Additional Facts and Related Thoughts:
  • On the 1850 census, Mary Morgan is shown to be living with three women - Jane, Margaret, and Sarah Hollan (at least that's what it looks like). They are probably sisters, as they are 19, 34, and 27 years of age. I don't know who they are, but would guess they are relatives of some sort.
  • The Micheners also had a son named Lewis who died at nine months old, possibly in 1861.


  1. Scott, One of those Hollan ladies from the 1850 census maried a local man. Jane Holland/Hollan/Hollen married James Stinson on 22 APR 1852. There is a barn on Corner Ketch Road that is on the NHR that is called the J. Stinson Barn. I have not discovered where the Hollans came from. Donna P

  2. Interesting, Donna. I'll have to look into that. I figure there has to be a connection to the Morgans somehow, and I'm sure they all have their own stories.

    Also, thanks to info from Donna, I've updated the post and written more substantially about the later ownership of the Morgan Farm.

  3. I'm an Eastburn descendant and cousin of Donna P. We have Michener cousins on our Eastburn/McVaugh side but I haven't been able to connect Milton to those Micheners.

    Milton is listed in the 1860 US Census in Mill Creek Hundred and Post Office of Mermaid. His last name was mispelled as Mitchner.

    I visited New Castle County two years ago. I took a picture of each grave marker at Mill Creek Friends Cemetery. I set up Find A Grave memorials for Milton, Esther and Lewis

    Rich Morrison

  4. Rich, Milton was the son of Jesse and Rebecca (Fell) Michener, grandson of Joseph and Anna (Dunn) Michener and Thomas and Elizabeth (Kinsey) Fell. Donna P

  5. Donna, I've got Rebecca Fell in my tree. She's part of the Quaker Fell family from Bucks County, PA along with our Eastburn ancestors. I'll add them to my tree.


    Rich Morrison

  6. link to Rebecca (Fell) Michener in my tree

    Rich Morrison

  7. Milton Michener, July 1827-Oct 4,1868 m before census 1860 Esther Lloyd, abt 1830-11/11/1863. she was daughter of Samuel Lloyd first postmaster of Pleasant Hill Post Office. Later became Corner Ketch.
    Lewis 2/1861-11/19/1861
    Anna 7/1862-2/11/1863
    Milton m 2/1/1866 Hannah Baker b 8/9/1832
    Milton Jr, 4/67-5/67

  8. Thank you, John, for filling in that information about the Micheners. I can't imagine what it must have been like for him to lose two infants and a wife within 2 years, then another child 4 years later. So then maybe it was Hannah, the second wife we didn't even know about, who ended up selling the farm after Milton's passing.

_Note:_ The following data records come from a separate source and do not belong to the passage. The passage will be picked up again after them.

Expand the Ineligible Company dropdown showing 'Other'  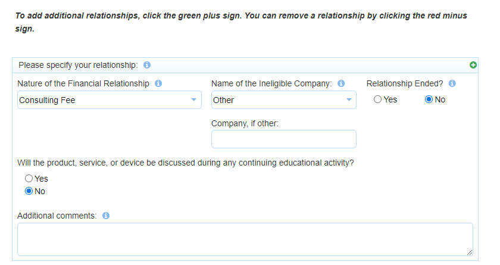click(283, 100)
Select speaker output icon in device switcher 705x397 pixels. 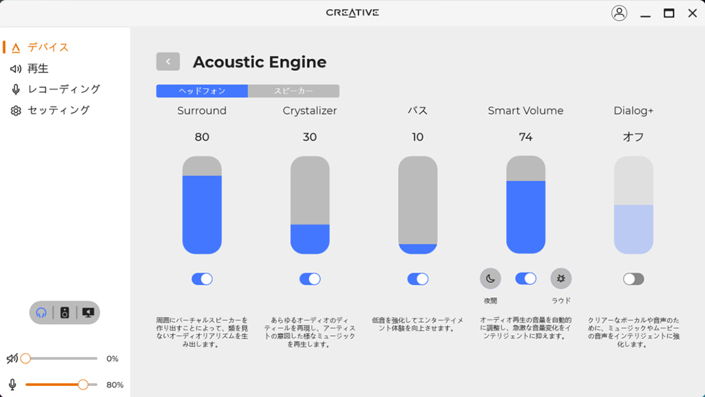(65, 312)
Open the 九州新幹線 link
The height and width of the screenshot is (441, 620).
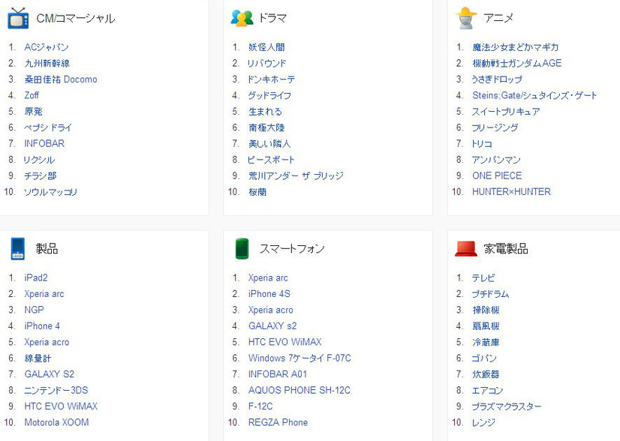(47, 63)
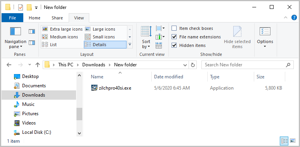Click the Details pane icon

point(32,43)
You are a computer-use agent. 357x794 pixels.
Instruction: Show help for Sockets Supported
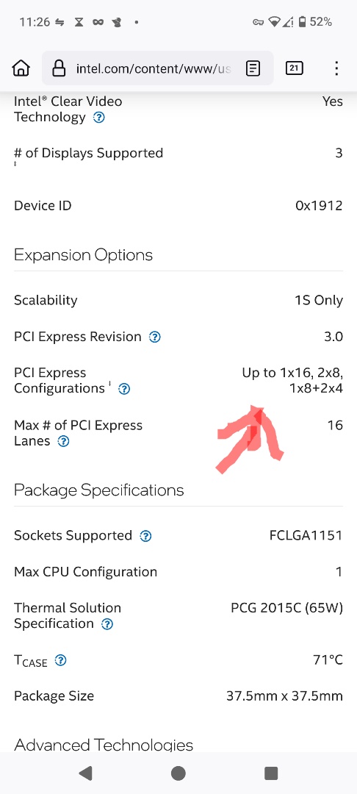pos(145,536)
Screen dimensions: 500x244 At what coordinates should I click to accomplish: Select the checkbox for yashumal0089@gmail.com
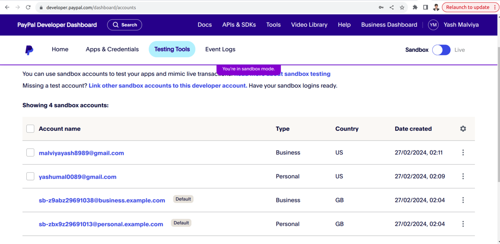[30, 176]
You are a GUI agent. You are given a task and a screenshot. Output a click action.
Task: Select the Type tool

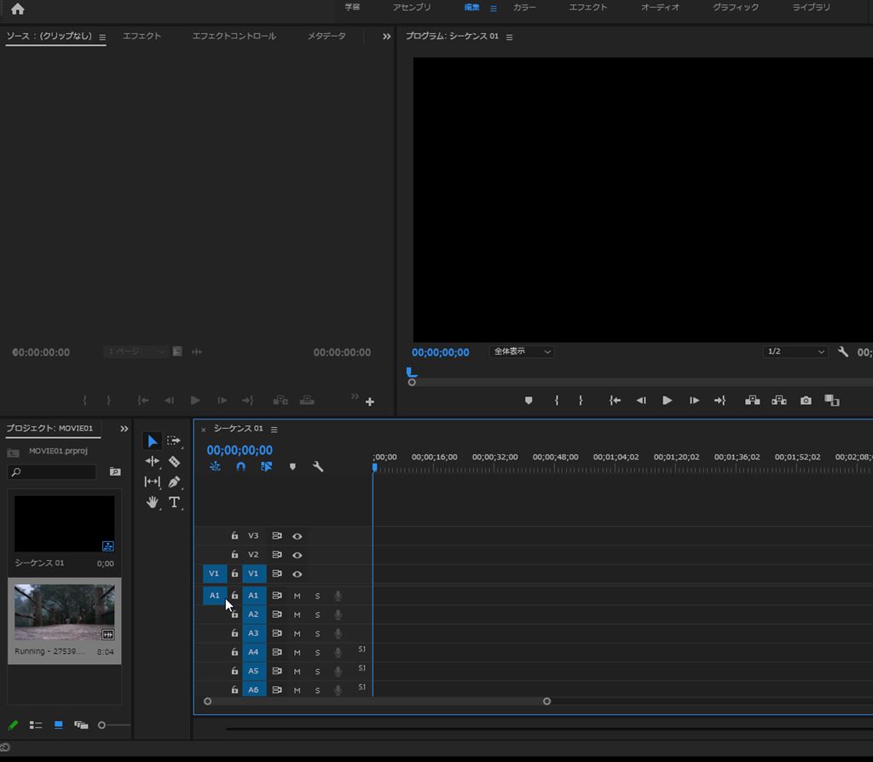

    Thanks again John for sharing this information on what I'll guess is some part of your family. (See, I'm perceptive like that.)

  9. John, Thank you for identifying Esther! I had the children of Samuel Lloyd and Rebecca Eastburn to be Elizabeth E. (Lloyd) Forbes MD, b. 14 SEP 1831; Mary (Lloyd) Walker, b. 12 FEb 1834; Eastburn Lloyd, b. 25 MAR 1836, m. Rose Pancoast and Barclay Lloyd, b. 3 SEP 1838, m. Emma Bean. I had no idea about Esther. Do you have a birth date for her? Donna P

  10. The William Morgan buried in Pencader Cemetery is an ancestor of mine; I had no idea his farm survives and is part of the NHR until I found your blog. Many thanks for the post. There were several errors in the original 1987 NHR documentation, however, so to set the record straight: the Mary Morgan who sold the farm in 1857 was William's second wife (not his daughter). William was born about 1862, probably in New Castle County. It's likely that he used an inheritance from his father to buy the 235 acres, living there initially with his first wife, Martha Williams, and their three children, all of whom predeceased him. I have copies of William's and Mary's wills if anyone is interested in the family.

    James Hollins/Hollands was a neighbor of the Morgans. He and his daughter, Jane, are named in William's will and Margaret is named in Mary Morgan's will.

    1. Thanks for the information! I was frustrated when writing this that I couldn't find more about Morgan, outside of guessing that it was him at Pencader. If you have any other info abut him or his immediate family, or if you have scanned copies of the wills, feel free to send them to me ( I'd love to see them. Thanks again for helping to get our information straight.

  11. Interesting. As a Dempsey, it is very interesting to learn the history.